DATA TO PROCESS:

########################################

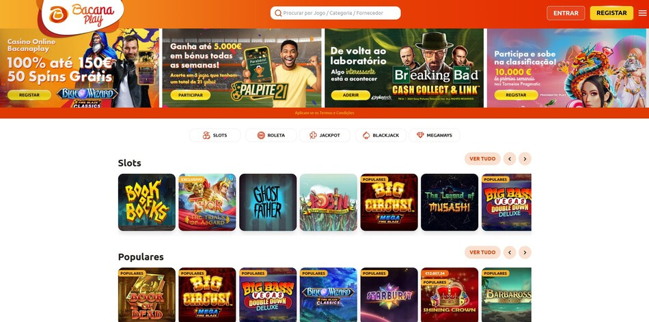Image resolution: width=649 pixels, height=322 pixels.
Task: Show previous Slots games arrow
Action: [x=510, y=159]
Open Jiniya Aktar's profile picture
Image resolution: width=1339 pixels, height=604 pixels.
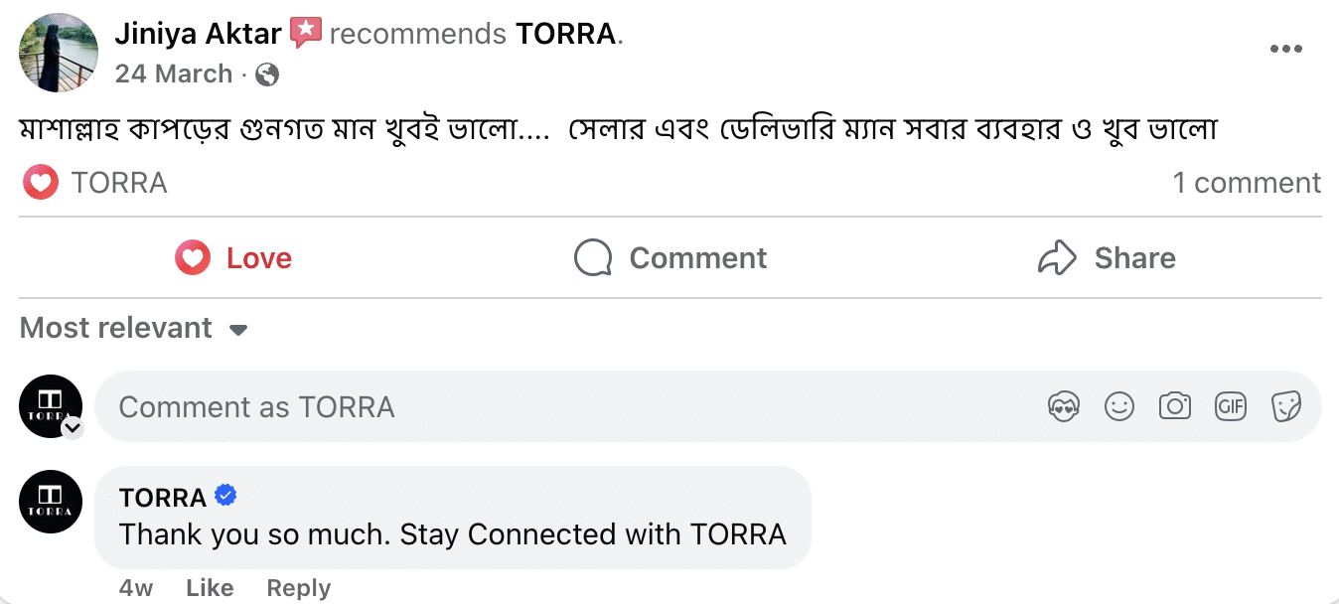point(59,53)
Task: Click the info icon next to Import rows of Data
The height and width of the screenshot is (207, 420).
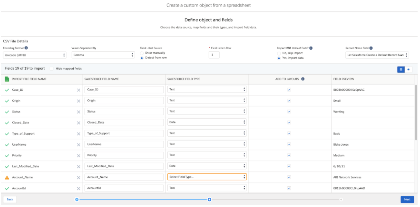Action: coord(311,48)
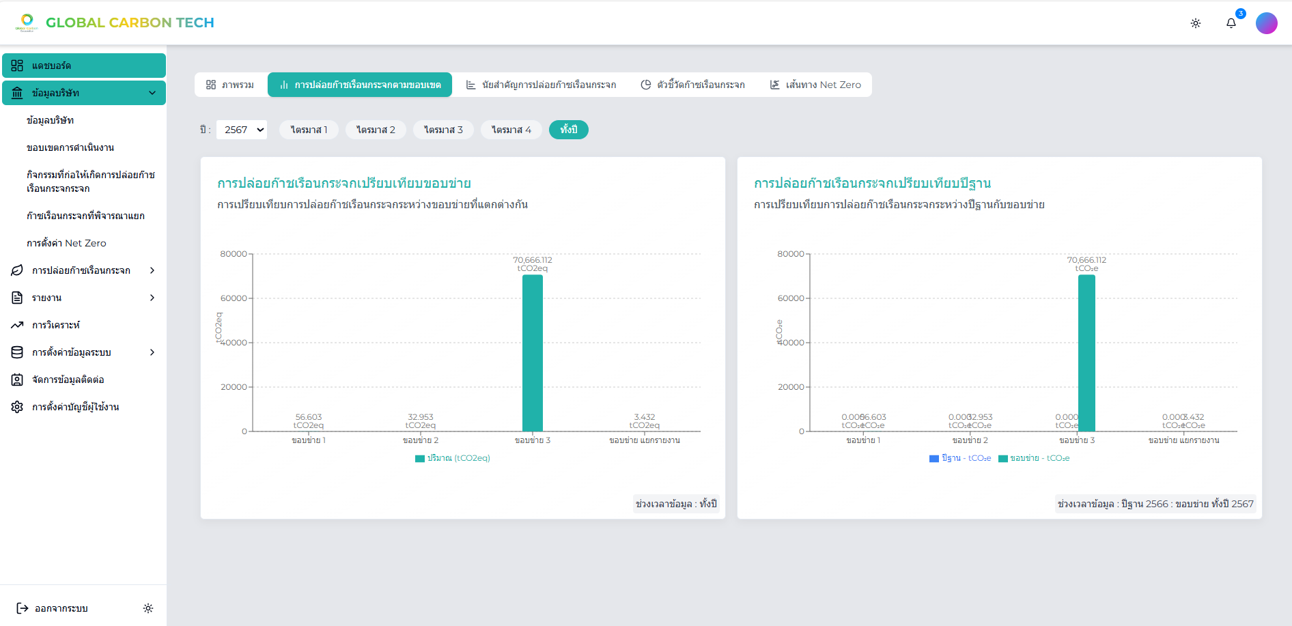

########################################

INSTRUCTIONS FOR THE TASK: Nothing but the lines from the one with "Image resolution: width=1339" through the end of the entries above, both included, should be set down, exactly and without pictures.

EXPECTED ANSWER:
Image resolution: width=1339 pixels, height=604 pixels.
point(59,53)
Task: Click the info icon next to Import rows of Data
The height and width of the screenshot is (207, 420).
Action: coord(311,48)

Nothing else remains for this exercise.